Je cite le Multidictionnaire:


> À neuf, de manière différente.  _Formulez la question à nouveau._


----------



## On Retrouve a Paris

Bonjour, tout le monde

Je pense que 'de nouveau' ainsi que 'a nouveau' sont traduit a 'once again'.. y a-t-il aucune difference etre eux?

Merci!!


----------



## jierbe31

Bonjour,

Il n'y a aucune différence entre "*de nouveau*" et "*à nouveau*" qui signifient tous les deux : *une fois de plus*/*pour la seconde fois*.

(_Attention aux accents, indispensables en français_ !)


----------



## Suehil

Yes, there is a difference.  Have a look here: à nouveau / de nouveau


----------



## pozzo

Oui, c'est très intéressant.  Je voudrais ajouter mon opinion que la différence qu'indique le dictionnaire français-anglais de anuernberg est donc correcte.  _Anew_ a le sense de _again, _mais je dirais qu'il y a aussi le sens de faire que qqch soit nouvellement nouveau.


----------



## asdfpoiu

Hi all,

Can you please explain me the difference between encore,de nouveau and à nouveau.

I know they are adverb forms of 'again' but which one is used when or are they exchangable when used as adverbs?

examples could really help!

Thanx in advance


----------



## Zone

"Encore" is the most usual French form of "again".

"De nouveau" and "à nouveau" convey the idea of doing something again but they are more literary; you'll hardly ever hear them in colloquial speech.

Plus, there is a subtle difference in meaning between both:

"De nouveau" is used to convey the idea that something is done again, but in the same way as it was done before.
"A nouveau" on the other hand conveys the idea that something is done again, but differently.

Compare this:

"Nous devons analyser la situation de nouveau" => "We must analyse the situation again" [using the same method as we did before]
"Nous devons analyser la situation à nouveau => "We must analyse the situation again" [and use a different method to do so]

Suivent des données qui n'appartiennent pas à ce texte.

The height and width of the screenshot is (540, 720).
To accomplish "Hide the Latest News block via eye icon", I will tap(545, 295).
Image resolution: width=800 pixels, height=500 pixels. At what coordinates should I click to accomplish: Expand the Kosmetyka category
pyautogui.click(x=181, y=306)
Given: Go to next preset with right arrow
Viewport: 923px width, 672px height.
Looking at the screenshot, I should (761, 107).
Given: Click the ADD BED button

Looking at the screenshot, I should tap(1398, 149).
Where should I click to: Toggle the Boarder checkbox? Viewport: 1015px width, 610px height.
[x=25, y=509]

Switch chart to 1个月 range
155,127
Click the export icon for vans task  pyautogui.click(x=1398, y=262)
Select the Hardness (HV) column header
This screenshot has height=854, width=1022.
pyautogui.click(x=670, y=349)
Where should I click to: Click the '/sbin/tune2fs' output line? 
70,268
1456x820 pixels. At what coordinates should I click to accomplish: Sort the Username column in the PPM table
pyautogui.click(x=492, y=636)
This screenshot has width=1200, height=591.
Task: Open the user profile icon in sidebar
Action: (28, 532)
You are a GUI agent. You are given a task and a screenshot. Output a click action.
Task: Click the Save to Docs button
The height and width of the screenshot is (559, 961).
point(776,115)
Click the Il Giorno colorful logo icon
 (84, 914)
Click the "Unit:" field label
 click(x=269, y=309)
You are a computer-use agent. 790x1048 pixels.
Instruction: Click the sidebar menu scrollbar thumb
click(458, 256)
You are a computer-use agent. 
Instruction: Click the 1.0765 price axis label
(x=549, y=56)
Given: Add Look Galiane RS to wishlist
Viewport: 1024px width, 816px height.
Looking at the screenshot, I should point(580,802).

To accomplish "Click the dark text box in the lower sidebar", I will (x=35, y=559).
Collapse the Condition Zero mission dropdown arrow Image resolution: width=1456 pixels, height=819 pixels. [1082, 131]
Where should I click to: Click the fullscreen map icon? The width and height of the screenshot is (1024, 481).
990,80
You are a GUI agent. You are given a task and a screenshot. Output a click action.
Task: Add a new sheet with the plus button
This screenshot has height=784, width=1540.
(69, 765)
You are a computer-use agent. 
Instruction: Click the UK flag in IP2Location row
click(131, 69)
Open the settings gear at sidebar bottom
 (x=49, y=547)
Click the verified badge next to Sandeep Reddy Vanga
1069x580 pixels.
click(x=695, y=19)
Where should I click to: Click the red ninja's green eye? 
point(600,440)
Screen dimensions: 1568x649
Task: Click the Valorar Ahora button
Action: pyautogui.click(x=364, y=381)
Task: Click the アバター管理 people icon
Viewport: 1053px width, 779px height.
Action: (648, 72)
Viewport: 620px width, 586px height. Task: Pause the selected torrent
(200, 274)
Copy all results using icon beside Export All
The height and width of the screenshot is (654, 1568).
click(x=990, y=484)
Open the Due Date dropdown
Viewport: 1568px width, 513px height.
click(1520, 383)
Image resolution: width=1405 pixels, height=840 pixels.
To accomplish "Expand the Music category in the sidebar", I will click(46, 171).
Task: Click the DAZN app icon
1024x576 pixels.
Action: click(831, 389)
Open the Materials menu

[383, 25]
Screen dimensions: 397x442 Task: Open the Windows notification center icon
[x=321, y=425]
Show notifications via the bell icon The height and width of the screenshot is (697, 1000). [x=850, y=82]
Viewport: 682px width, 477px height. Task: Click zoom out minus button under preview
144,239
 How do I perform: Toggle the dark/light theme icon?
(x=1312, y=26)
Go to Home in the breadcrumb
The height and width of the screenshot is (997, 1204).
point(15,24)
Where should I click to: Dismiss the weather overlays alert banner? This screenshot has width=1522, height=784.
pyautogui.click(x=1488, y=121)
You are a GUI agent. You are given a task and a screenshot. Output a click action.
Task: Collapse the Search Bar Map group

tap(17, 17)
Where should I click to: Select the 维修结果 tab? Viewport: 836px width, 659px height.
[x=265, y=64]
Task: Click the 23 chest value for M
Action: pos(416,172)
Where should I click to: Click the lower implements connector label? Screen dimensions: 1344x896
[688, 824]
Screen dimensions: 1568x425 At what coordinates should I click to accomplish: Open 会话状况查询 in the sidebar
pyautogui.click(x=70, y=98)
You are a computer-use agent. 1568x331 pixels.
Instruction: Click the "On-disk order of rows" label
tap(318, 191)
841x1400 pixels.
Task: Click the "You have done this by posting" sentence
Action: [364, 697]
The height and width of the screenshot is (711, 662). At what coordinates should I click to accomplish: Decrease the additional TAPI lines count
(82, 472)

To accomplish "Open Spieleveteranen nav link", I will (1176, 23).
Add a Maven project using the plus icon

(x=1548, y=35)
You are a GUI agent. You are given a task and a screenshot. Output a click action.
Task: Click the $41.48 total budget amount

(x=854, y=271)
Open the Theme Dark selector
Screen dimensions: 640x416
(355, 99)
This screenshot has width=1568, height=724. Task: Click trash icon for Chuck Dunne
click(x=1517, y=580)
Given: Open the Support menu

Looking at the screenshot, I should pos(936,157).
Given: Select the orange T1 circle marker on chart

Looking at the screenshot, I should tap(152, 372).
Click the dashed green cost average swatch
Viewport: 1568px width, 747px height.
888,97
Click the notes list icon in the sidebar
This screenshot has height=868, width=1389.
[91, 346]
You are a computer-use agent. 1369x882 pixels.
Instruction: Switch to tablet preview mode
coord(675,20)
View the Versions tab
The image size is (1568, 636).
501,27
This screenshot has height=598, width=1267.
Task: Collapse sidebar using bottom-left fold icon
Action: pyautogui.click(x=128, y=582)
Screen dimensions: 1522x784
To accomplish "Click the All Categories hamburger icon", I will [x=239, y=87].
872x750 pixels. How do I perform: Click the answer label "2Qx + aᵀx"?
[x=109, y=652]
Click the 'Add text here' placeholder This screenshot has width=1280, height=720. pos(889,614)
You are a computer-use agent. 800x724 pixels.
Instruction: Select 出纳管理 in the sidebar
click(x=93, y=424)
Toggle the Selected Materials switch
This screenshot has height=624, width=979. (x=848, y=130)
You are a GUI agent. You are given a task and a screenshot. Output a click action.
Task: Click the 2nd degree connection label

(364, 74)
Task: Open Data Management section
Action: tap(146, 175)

However, most people are unaware of this difference and will use "à nouveau" and "de nouveau" indifferently.


----------



## Zone

Any time 

Just one more bit of information.

"Encore" can also have the meaning of "still" in English.

e.g.

"The meat is still in the oven" => La viande est encore dans le four.

If you need any help with this, or have examples of sentences that cause you problems, feel free to reply. I'll try to clarifiy things because "encore" is such a commonly used words that it's hard to think of all of its uses


----------



## asdfpoiu

OOh thank you soo much for helping to offer with that!! I am always soo confused when to use encore as 'still'.

Is there any particular rule or any particular type of sentence where encore is used as 'still'. I mean how to distinguish between the use of encore and déjà 

Please try and clarify this point!

Thanx again a lot for help!!!


----------



## Zone

"déjà" is the French word for "already". It indicates that an action has already been done or is already in process when another action starts.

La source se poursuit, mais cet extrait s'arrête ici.